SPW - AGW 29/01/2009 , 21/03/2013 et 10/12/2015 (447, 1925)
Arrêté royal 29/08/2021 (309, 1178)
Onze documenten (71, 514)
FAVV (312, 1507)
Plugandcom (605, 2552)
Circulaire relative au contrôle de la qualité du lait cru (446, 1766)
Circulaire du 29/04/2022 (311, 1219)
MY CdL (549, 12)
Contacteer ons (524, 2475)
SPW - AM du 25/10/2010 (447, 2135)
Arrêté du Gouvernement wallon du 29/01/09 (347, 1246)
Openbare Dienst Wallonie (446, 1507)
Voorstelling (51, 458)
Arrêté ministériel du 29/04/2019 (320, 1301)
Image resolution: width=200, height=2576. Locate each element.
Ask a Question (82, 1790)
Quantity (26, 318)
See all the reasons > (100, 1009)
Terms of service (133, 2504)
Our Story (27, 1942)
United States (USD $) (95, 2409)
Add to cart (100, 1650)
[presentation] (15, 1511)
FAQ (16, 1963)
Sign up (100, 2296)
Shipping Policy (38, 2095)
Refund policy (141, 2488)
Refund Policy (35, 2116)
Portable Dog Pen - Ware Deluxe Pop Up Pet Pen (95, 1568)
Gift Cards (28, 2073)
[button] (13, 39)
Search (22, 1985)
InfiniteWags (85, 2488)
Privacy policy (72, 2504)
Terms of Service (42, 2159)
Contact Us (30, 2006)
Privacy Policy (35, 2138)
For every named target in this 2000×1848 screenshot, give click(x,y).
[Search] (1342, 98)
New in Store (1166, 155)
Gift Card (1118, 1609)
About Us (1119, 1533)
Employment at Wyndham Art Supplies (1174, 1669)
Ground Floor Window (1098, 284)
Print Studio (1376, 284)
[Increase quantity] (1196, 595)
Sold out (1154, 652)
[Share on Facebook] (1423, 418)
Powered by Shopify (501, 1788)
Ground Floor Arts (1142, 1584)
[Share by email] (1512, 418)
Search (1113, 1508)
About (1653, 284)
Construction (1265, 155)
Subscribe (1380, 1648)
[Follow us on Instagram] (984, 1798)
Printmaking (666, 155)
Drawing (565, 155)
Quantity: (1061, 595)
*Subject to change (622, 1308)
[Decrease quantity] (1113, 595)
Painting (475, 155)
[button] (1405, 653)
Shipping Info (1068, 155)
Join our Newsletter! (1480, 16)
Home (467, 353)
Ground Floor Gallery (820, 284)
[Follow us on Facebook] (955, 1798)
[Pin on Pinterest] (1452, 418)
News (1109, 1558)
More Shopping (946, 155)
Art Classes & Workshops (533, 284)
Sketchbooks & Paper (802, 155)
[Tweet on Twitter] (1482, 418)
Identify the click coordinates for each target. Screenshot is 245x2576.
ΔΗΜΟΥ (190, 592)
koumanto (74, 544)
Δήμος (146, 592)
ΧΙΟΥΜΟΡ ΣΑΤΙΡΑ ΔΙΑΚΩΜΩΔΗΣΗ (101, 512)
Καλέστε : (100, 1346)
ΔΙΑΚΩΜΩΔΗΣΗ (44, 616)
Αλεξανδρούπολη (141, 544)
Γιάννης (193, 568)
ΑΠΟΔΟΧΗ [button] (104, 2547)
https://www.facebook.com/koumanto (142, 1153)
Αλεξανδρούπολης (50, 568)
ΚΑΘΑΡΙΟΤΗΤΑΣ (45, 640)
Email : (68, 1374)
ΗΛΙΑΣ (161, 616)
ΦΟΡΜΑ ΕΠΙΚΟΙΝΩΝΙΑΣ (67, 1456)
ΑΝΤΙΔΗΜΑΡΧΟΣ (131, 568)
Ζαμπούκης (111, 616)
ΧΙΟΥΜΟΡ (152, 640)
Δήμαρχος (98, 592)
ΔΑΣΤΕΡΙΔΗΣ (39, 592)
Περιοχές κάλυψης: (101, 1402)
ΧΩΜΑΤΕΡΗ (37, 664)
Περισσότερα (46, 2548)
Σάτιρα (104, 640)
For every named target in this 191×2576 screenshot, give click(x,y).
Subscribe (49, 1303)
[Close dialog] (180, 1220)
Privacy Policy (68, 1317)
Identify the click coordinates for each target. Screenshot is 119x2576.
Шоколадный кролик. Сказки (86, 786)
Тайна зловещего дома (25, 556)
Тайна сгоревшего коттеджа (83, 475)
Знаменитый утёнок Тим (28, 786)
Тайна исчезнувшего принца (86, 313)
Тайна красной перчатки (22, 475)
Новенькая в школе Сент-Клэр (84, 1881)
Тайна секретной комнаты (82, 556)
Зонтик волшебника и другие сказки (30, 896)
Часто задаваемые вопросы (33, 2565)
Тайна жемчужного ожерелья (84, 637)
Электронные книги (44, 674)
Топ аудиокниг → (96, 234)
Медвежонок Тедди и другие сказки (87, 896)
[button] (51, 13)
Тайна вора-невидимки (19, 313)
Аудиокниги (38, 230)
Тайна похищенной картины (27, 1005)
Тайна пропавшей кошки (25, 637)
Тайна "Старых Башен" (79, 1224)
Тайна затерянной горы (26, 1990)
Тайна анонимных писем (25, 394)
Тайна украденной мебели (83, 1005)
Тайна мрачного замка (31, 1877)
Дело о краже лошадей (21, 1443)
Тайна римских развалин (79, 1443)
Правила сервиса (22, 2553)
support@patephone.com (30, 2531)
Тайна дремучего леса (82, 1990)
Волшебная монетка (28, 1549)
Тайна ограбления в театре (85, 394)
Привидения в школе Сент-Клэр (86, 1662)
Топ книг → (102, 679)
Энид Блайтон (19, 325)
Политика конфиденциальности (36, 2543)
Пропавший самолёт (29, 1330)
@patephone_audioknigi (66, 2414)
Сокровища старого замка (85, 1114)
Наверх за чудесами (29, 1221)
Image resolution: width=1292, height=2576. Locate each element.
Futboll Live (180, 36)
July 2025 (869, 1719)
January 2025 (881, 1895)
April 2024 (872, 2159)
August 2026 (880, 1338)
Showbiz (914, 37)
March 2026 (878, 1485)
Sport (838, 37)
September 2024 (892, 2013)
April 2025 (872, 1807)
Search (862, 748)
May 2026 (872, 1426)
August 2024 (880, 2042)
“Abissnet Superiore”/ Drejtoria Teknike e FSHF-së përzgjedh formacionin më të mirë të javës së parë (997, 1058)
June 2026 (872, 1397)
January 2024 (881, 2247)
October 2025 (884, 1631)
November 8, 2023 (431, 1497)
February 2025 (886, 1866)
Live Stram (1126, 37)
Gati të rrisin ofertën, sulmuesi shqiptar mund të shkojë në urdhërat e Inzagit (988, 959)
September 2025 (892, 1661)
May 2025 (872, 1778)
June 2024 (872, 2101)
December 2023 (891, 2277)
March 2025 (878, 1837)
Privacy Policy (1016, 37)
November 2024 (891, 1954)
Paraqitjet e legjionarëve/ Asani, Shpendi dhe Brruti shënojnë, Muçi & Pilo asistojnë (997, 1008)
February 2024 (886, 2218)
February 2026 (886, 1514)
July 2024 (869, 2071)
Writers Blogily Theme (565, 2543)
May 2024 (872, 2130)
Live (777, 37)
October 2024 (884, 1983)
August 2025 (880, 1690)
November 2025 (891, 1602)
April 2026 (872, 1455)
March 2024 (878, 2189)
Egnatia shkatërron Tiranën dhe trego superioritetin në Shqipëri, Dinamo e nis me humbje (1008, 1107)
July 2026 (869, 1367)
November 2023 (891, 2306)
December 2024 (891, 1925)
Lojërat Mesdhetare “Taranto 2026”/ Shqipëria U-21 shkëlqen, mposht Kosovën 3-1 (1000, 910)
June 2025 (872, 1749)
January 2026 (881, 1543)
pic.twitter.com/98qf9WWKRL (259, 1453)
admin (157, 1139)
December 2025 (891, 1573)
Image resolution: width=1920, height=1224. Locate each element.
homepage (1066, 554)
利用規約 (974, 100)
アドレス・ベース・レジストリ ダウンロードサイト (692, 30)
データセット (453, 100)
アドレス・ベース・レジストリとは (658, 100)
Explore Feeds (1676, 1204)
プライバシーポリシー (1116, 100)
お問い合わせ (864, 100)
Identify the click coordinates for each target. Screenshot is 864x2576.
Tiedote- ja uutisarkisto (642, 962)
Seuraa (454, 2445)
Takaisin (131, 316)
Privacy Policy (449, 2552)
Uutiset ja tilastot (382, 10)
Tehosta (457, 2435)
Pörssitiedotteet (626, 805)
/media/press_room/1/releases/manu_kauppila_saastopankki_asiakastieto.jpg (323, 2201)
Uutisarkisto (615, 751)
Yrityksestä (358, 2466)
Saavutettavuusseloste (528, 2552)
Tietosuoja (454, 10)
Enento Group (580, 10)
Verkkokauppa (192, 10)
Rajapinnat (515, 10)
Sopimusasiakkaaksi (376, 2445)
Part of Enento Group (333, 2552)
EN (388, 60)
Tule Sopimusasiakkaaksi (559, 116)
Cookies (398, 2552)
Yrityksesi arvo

▶ **Requirement**
Reproduce verbatim only the segment of the listing bounded by the line containing "Sport (838, 37)" and the line containing "December 2024 (891, 1925)", with both boundary lines included.

▶ **Finished exercise**
Sport (838, 37)
September 2024 (892, 2013)
April 2025 (872, 1807)
Search (862, 748)
May 2026 (872, 1426)
August 2024 (880, 2042)
“Abissnet Superiore”/ Drejtoria Teknike e FSHF-së përzgjedh formacionin më të mirë të javës së parë (997, 1058)
June 2026 (872, 1397)
January 2024 (881, 2247)
October 2025 (884, 1631)
November 8, 2023 (431, 1497)
February 2025 (886, 1866)
Live Stram (1126, 37)
Gati të rrisin ofertën, sulmuesi shqiptar mund të shkojë në urdhërat e Inzagit (988, 959)
September 2025 (892, 1661)
May 2025 (872, 1778)
June 2024 (872, 2101)
December 2023 (891, 2277)
March 2025 (878, 1837)
Privacy Policy (1016, 37)
November 2024 (891, 1954)
Paraqitjet e legjionarëve/ Asani, Shpendi dhe Brruti shënojnë, Muçi & Pilo asistojnë (997, 1008)
February 2024 (886, 2218)
February 2026 (886, 1514)
July 2024 (869, 2071)
Writers Blogily Theme (565, 2543)
May 2024 (872, 2130)
Live (777, 37)
October 2024 (884, 1983)
August 2025 (880, 1690)
November 2025 (891, 1602)
April 2026 (872, 1455)
March 2024 (878, 2189)
Egnatia shkatërron Tiranën dhe trego superioritetin në Shqipëri, Dinamo e nis me humbje (1008, 1107)
July 2026 (869, 1367)
November 2023 (891, 2306)
December 2024 (891, 1925)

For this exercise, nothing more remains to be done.